*Text excerpt:*
►
# Big Decision, BLI or MTH Help help help



## Bkubiak (Oct 20, 2013)

I want an HO gauge Steamer that does it all, DCC, Smokes, Reliable, Detailed etc. I want all the bells and whistles 
I bought a BLI Diesel an SD40-2 and I am really happy with it, Prior to that I had a similar Athern Diesel, a GP40X and thought it was fantastic but the BLI blew it away.

Anyway I want a 4-6-2 or a 4-6-4 that will run on my 18R track and I have narrowed it down to the MTH or the BLI they both have almost identical features, the MTH has one thing the BLI does not have and that is a sound feature called Clacitty Clack with a volume control and an on/off for it in the decoder.

The engine will be either a K4 or a Hudson model

These are costly, 400 bucks, almost impossible to find used
Does anyone here have these models that can give us all a review????


----------



## mopac (Feb 24, 2011)

MTH have some beautiful engines but I have stayed away from MTH because
they work best with DCS systems. They will run on DCC systems but you may
not get all features of the engine.


----------



## JerryH (Nov 18, 2012)

Here is a video with both BLI K4 and Hudson running.


----------



## Bkubiak (Oct 20, 2013)

Great Video,
I was at the RTR Train store in North Miami about 6 months ago and saw a demo of the MTH O gauge stuff and that just blew me away. The smoke puffed out the stack in relation with the chuff chuff sound and wheel rotation, it had a selection of low, med, hi or off on the smoke generator accessible from either a switch on the loco or from the MTH controller and said that almost everything was available on the NCE power cab controller. 

At idle the smoke just streams up steady from the stack. I recall seeing something about one of these loco's or perhaps a diff loco that blows smoke from the drive pistons and from a release valve back near the cab, that loco had two smoke generators, cannot recall what loco it was but it sounded to be really cool to have.
I never thought to ask what was not available to use on my power cab.. I also saw a demo of the Lionel O gauge stuff, the only stuff he had running on the HO Layout was some cheapo Bachman Diesel DCC starter set and the sound on that was very weak.
It is hard to plop down 400 bucks on something that you cannot touch and see running. I trust the people here to give me the straight scoop because I hate to drive the 50 miles to that store mainly because it is located in a very seamy warehouse area in a very Bad part of North Miami in a very Ferguson looking area. And judging by the heavy steel double doors and lack of windows it is sort of frightening to go there. I was afraid my jeep may not be there when I come out.

The BLI website has some great video's and so does the MTH site but neither has any video's on the Loco's I want. The K4 on the train world site is just under 400 and it is backorder only, I called them and they said they do not stock the Loco I want kit is sold on backorder only and either MTH or BLI will ship what is ordered


----------



## vikramgoel (Mar 2, 2015)

Hi,
I have both a MTH 4-6-2 as well as a BLI 4-6-2. As I operate on DCC I find that BLI can be configured to my requirements while MTH cannot, therefore I prefer BLI. Also if you want smoke from the pistons etc only one I know of is a German Roco steamer for HO Model #: 68191. It is really cool but very pricey. I have an older model of the same loco, you can see it in a video on my site at http://www.indiarails.net/videos-of-non-indian-locomotives.html look for the German BR-10 videos.
◄
*Recorded data:*
►
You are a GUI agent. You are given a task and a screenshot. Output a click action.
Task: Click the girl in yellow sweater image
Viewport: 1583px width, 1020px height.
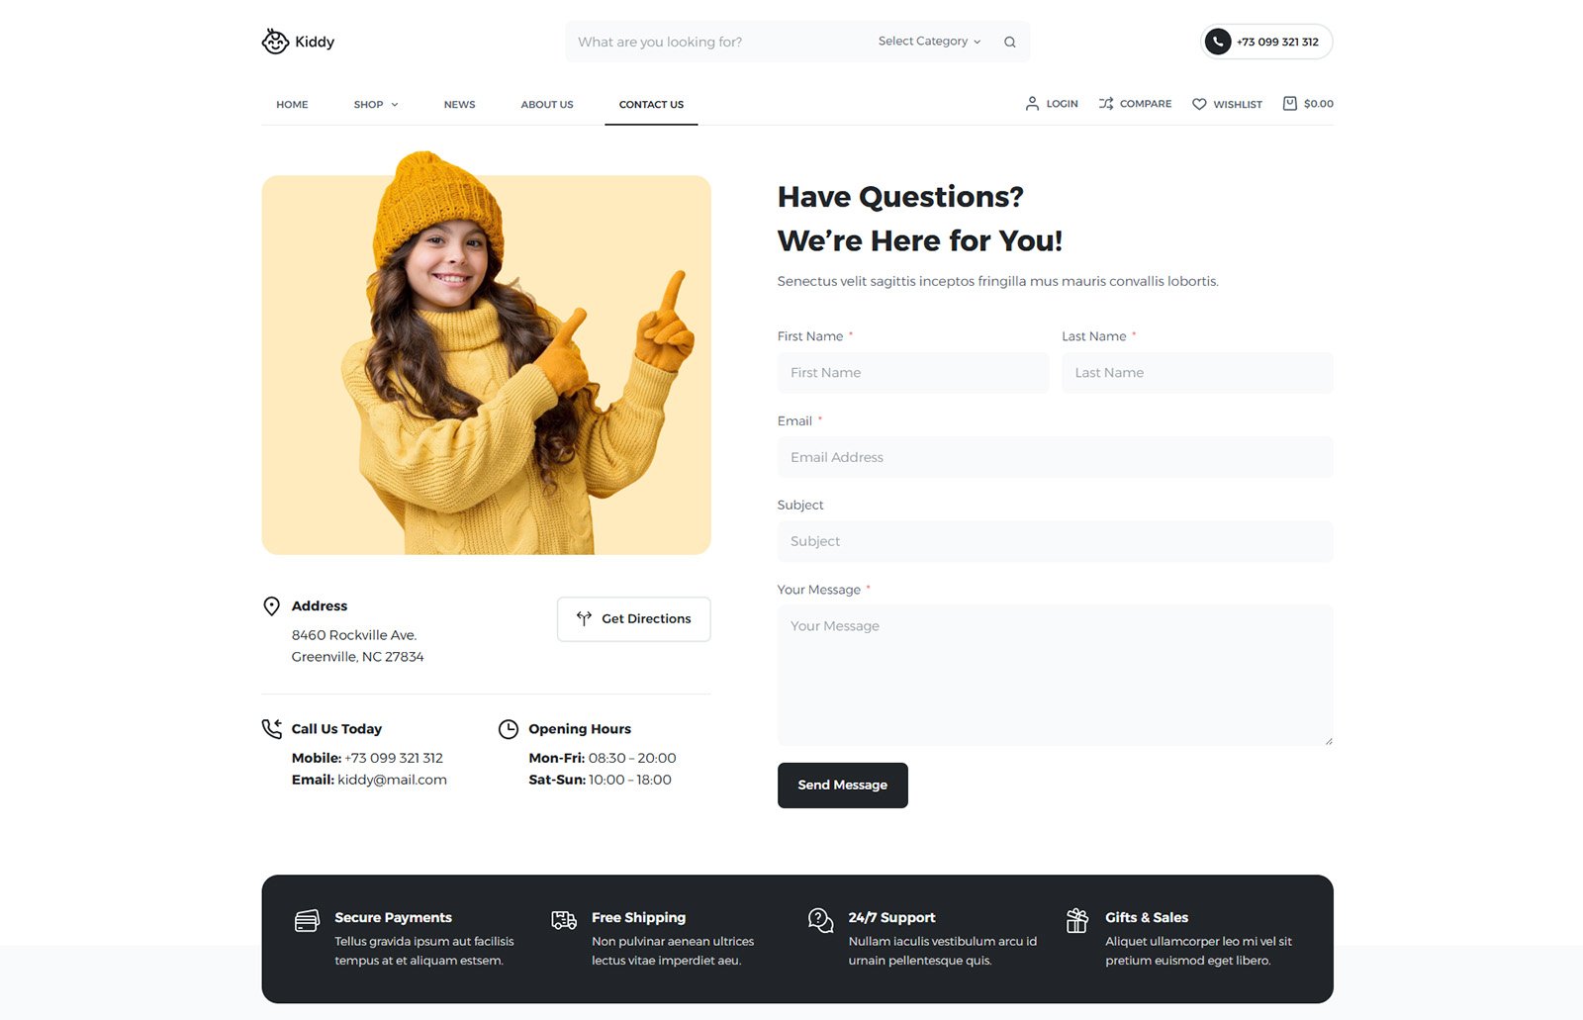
◄
*Exercise brief:*
In the forum thread on choosing between BLI and MTH, what feature does the MTH locomotive have that the BLI lacks?

*Solution:*
A sound feature called Clacitty Clack, with a volume control and an on/off for it in the decoder.